Brano da leggere:
┌────────

Dalla paura dell’epidemia all’anno 2053
Passerà questo tempo, passerà …
Difficile ed un po’ ironico descrivere le dimensioni di apprendimento con bambini privati di tante dimensioni di vita e di sviluppo, forse era meglio lavorare sulle coordinate pedagogiche per avviare un dibattito nelle scuole aprendo finalmente la strada ad una intensa formazione psicologica di tutta la classe docente e creare le condizioni per generare un vaccino di maggiore considerazione del valore della persona….
Nel 2053 io farò di tutto per esserci e spegnere, magari a piccoli tratti, le cento candeline sognando di andare verso un’estate in cui mi auguro di poter vedere i bambini, oggi ancora non nati, essere sé stessi ed essere accettati davvero.
Spero di incontrare ancora – oltre l’epidemia – i bambini e le bambine di oggi diventati maestri che ricordino il sacrificio della chiusura sociale e la remissione formativa spostata in DAD.
Spero davvero che – sempre di più – docenti e genitori comprendano che la scuola è il luogo più divertente dove lavorare e crescere ed imparare stando in mezzo ai bambini.
Questo luogo va predisposto con sapienza costruendo quel contratto formativo[9] che, lungi dall’essere un’altra carta da scrivere, è la coprogettazione tra team dei docenti e bambini (…genitori). Si tratta di colloquiare, di anno in anno, e di pensare alla qualità del contesto, del suo aspetto motivante e delle sue mille colorate tappe per imparare ad imparare, vivere bene, crescere e diventare quelli che si è già in piccolo e magari valorizzando meglio l’Ugo, il Valentino, la Sara, la Lucia, e perfino il Massimiliano che è in ognuno di noi.
[1] il Papa ha chiesto agli insegnanti di “amare di più gli studenti ‘difficili’, quelli che non vogliono studiare, quelli che si trovano in condizioni di disagio, i disabili e gli stranieri, che oggi sono una grande sfida per la scuola. E ce ne sono di quelli che fanno perdere la pazienza”. “Gesù direbbe: se amate solo quelli che studiano, che sono ben educati, che merito avete? Qualsiasi insegnante si trova bene con questi studenti – è il monito di Papa Francesco – se oggi un’Associazione professionale di insegnanti cristiani vuole testimoniare la propria ispirazione, è chiamata ad impegnarsi nelle periferie della scuola, che non possono essere abbandonate all’emarginazione, all’ignoranza, alla malavita”.
[2] “Non c’è maggiore ingiustizia che valutare tutti con lo stesso metro”, Don Lorenzo Milani.

└────────

Dati di partenza:
┌────────

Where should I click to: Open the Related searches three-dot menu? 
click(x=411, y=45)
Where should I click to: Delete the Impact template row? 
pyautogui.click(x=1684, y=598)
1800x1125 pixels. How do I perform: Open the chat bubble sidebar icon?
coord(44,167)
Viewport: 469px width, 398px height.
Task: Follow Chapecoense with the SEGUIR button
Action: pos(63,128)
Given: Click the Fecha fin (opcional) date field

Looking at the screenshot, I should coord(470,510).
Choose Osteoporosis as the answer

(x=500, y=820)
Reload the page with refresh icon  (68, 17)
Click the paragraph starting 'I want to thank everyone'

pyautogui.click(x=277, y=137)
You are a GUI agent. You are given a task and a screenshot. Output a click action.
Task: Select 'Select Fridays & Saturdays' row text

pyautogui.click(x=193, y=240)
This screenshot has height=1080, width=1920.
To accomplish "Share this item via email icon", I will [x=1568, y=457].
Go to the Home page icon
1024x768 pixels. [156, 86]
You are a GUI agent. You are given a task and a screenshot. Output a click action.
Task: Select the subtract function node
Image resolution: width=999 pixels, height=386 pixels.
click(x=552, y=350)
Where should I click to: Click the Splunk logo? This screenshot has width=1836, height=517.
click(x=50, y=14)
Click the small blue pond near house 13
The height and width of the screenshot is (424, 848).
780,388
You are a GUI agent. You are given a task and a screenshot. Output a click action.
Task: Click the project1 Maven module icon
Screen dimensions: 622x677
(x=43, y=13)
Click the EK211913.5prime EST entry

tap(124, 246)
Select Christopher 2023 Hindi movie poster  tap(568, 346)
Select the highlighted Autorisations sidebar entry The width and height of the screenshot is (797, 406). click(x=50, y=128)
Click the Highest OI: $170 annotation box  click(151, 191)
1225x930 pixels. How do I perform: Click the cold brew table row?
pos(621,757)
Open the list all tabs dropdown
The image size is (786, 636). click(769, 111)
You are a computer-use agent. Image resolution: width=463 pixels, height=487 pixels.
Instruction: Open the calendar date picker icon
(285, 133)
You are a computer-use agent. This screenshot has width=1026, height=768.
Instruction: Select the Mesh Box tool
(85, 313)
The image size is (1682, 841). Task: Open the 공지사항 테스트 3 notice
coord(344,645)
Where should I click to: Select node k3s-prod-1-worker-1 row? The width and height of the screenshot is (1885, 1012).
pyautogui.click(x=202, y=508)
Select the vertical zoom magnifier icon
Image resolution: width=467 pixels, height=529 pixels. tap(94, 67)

└────────

Serie di compiti:
1/ Elenca tutti i nomi di persona che il brano sulla scuola indica come presenti «in ognuno di noi».
2/ Ricopia dal brano sulla scuola tutto il testo che va da "Nel 2053 io" fino a "essere accettati davvero.".
3/ Per favore, scrivi il seguito del brano sulla scuola, partendo dopo la sua ultima frase.
Per svolgere l'esercizio non occorre consultare i dati.

Soluzioni dell'esercizio:
1/ Ugo, Valentino, Sara, Lucia, Massimiliano

2/
Nel 2053 io farò di tutto per esserci e spegnere, magari a piccoli tratti, le cento candeline sognando di andare verso un’estate in cui mi auguro di poter vedere i bambini, oggi ancora non nati, essere sé stessi ed essere accettati davvero.

3/
[3] Recalcati M. (2014), L’ora di lezione, Einaudi, Torino.
[4] Dutto M., L’ascensore sociale non parte ancora, in Scuola7, numero 226.
[5] Troisi M., Ricomincio da tre, 1994- film ultima scena.
[6] Il Maestro Alberto Manzi, efficacissimo in Tv in epoca quasi paleolitica, viene apprezzato in Italia ed all’estero come pensatore, persona colta e grande pedagogista. il Maestro Manzi fu destinatario di una “carta, una censura e poi una sospensione con taglio stipendiale di alcune settimane perché si rifiutò di compilare un modello di valutazione da lui ritenuto ancora largamente discriminatorio a livello sociale.
[7] DPR 122 del 22 giugno 2009: “La valutazione ha per oggetto il processo di apprendimento, il comportamento e il rendimento scolastico complessivo degli alunni. La valutazione concorre, con la sua finalità anche formativa e attraverso l’individuazione delle potenzialità e delle carenze di ciascun alunno, ai processi di autovalutazione degli alunni medesimi, al miglioramento dei livelli di conoscenza e al successo formativo, anche in coerenza con l’obiettivo dell’apprendimento permanente di cui alla «Strategia di Lisbona nel settore dell’istruzione e della formazione», adottata dal Consiglio europeo con raccomandazione del 23 e 24 marzo 2000”.
[8] Rispoli G. (giugno 2020), Bambini senza voto, ricominciamo dai punti di forza, Vita Scolastica, Giunti, Firenze.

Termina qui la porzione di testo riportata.